Prompt: Could you retype all of the entries exactly, without their pictures?

···

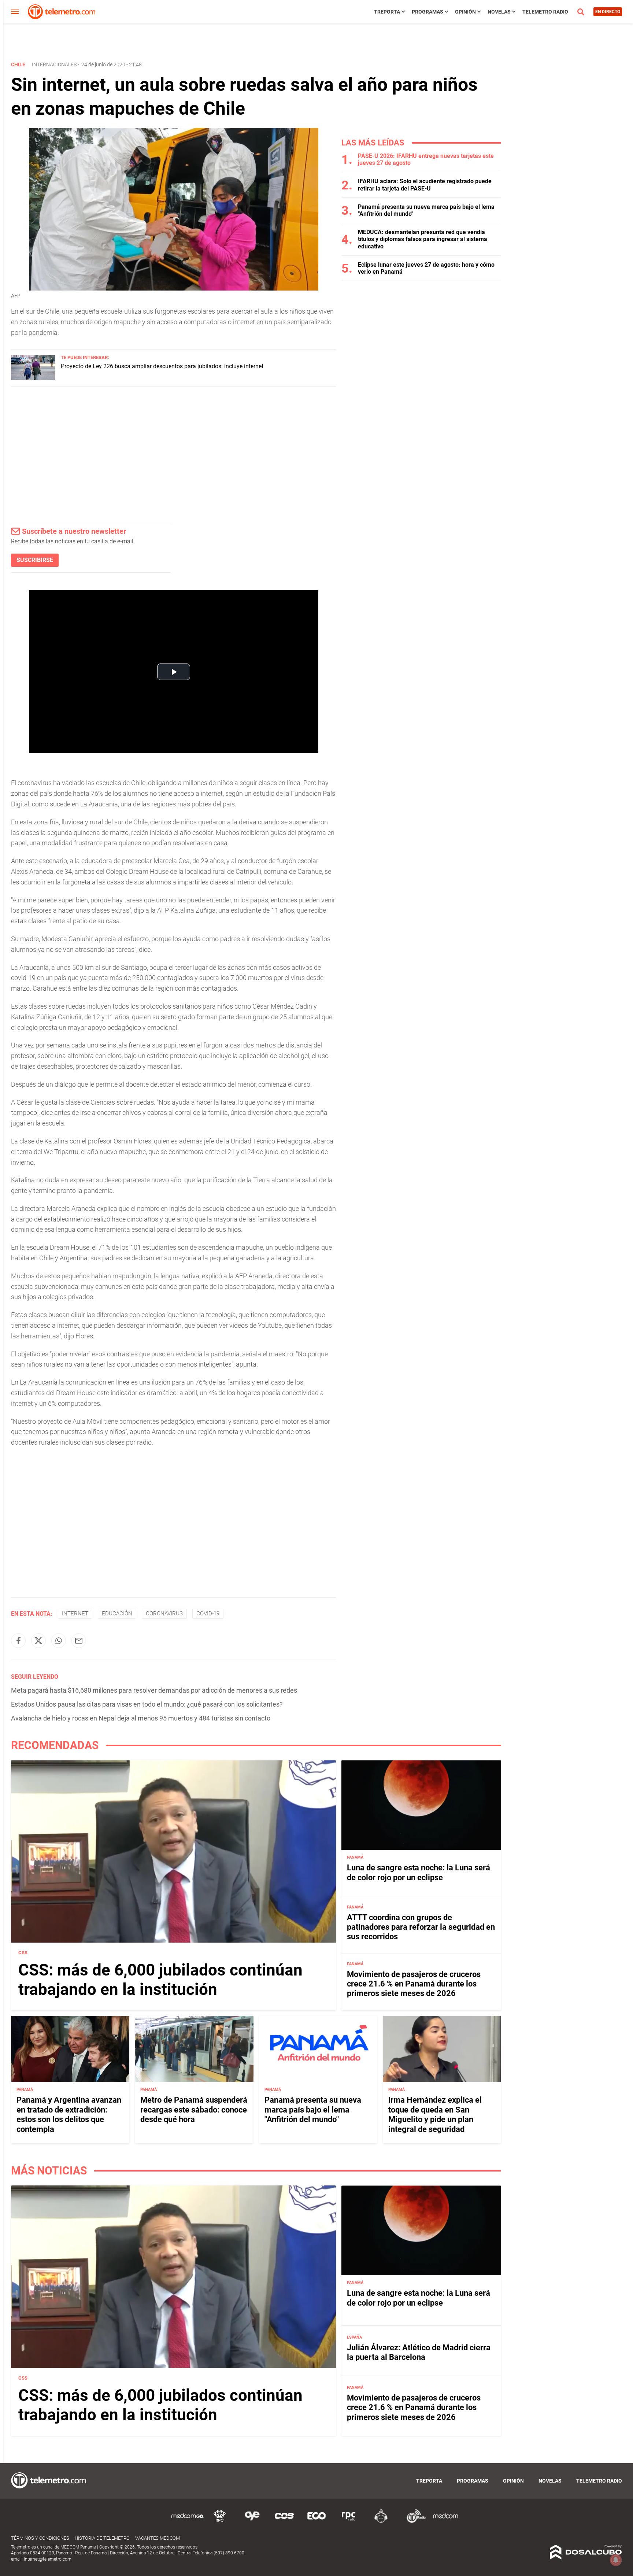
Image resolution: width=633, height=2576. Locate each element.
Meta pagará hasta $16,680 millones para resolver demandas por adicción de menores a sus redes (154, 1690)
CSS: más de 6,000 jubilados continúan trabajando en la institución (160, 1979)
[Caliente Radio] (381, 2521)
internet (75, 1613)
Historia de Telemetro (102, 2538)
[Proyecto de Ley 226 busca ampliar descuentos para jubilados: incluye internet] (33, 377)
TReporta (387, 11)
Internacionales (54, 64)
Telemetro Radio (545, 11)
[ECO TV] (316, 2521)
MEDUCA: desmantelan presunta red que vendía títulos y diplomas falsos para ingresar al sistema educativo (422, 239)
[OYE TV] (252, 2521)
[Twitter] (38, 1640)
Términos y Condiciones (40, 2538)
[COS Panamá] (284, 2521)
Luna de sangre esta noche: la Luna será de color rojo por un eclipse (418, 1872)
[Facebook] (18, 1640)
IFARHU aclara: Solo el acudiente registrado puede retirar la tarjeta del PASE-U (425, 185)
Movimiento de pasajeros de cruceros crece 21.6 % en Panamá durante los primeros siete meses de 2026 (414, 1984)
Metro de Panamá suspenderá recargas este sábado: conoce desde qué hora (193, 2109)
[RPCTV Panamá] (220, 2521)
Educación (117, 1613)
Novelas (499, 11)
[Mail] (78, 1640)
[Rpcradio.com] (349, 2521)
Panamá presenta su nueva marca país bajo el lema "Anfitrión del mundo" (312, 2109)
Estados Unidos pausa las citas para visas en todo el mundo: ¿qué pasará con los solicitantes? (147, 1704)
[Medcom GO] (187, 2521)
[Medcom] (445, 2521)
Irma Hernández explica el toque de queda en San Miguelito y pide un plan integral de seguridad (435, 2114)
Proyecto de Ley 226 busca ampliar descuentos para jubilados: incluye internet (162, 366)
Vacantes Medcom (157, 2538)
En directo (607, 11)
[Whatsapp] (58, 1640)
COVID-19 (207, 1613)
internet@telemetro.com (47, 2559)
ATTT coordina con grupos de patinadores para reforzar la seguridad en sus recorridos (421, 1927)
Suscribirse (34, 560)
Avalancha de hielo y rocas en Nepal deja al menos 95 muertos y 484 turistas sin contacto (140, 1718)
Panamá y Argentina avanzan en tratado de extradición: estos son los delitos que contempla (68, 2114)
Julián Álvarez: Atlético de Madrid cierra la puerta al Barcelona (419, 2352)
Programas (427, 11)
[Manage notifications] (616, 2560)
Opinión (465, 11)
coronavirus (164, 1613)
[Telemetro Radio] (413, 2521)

···

Written answer:
Image resolution: width=633, height=2576. Locate each element.
Meta pagará hasta $16,680 millones para resolver demandas por adicción de menores a sus redes (154, 1690)
CSS: más de 6,000 jubilados continúan trabajando en la institución (160, 1979)
[Caliente Radio] (381, 2521)
internet (75, 1613)
Historia de Telemetro (102, 2538)
[Proyecto de Ley 226 busca ampliar descuentos para jubilados: incluye internet] (33, 377)
TReporta (387, 11)
Internacionales (54, 64)
Telemetro Radio (545, 11)
[ECO TV] (316, 2521)
MEDUCA: desmantelan presunta red que vendía títulos y diplomas falsos para ingresar al sistema educativo (422, 239)
[OYE TV] (252, 2521)
[Twitter] (38, 1640)
Términos y Condiciones (40, 2538)
[COS Panamá] (284, 2521)
Luna de sangre esta noche: la Luna será de color rojo por un eclipse (418, 1872)
[Facebook] (18, 1640)
IFARHU aclara: Solo el acudiente registrado puede retirar la tarjeta del PASE-U (425, 185)
Movimiento de pasajeros de cruceros crece 21.6 % en Panamá durante los primeros siete meses de 2026 (414, 1984)
Metro de Panamá suspenderá recargas este sábado: conoce desde qué hora (193, 2109)
[RPCTV Panamá] (220, 2521)
Educación (117, 1613)
Novelas (499, 11)
[Mail] (78, 1640)
[Rpcradio.com] (349, 2521)
Panamá presenta su nueva marca país bajo el lema "Anfitrión del mundo" (312, 2109)
Estados Unidos pausa las citas para visas en todo el mundo: ¿qué pasará con los solicitantes? (147, 1704)
[Medcom GO] (187, 2521)
[Medcom] (445, 2521)
Irma Hernández explica el toque de queda en San Miguelito y pide un plan integral de seguridad (435, 2114)
Proyecto de Ley 226 busca ampliar descuentos para jubilados: incluye internet (162, 366)
Vacantes Medcom (157, 2538)
En directo (607, 11)
[Whatsapp] (58, 1640)
COVID-19 (207, 1613)
internet@telemetro.com (47, 2559)
ATTT coordina con grupos de patinadores para reforzar la seguridad en sus recorridos (421, 1927)
Suscribirse (34, 560)
Avalancha de hielo y rocas en Nepal deja al menos 95 muertos y 484 turistas sin contacto (140, 1718)
Panamá y Argentina avanzan en tratado de extradición: estos son los delitos que contempla (68, 2114)
Julián Álvarez: Atlético de Madrid cierra la puerta al Barcelona (419, 2352)
Programas (427, 11)
[Manage notifications] (616, 2560)
Opinión (465, 11)
coronavirus (164, 1613)
[Telemetro Radio] (413, 2521)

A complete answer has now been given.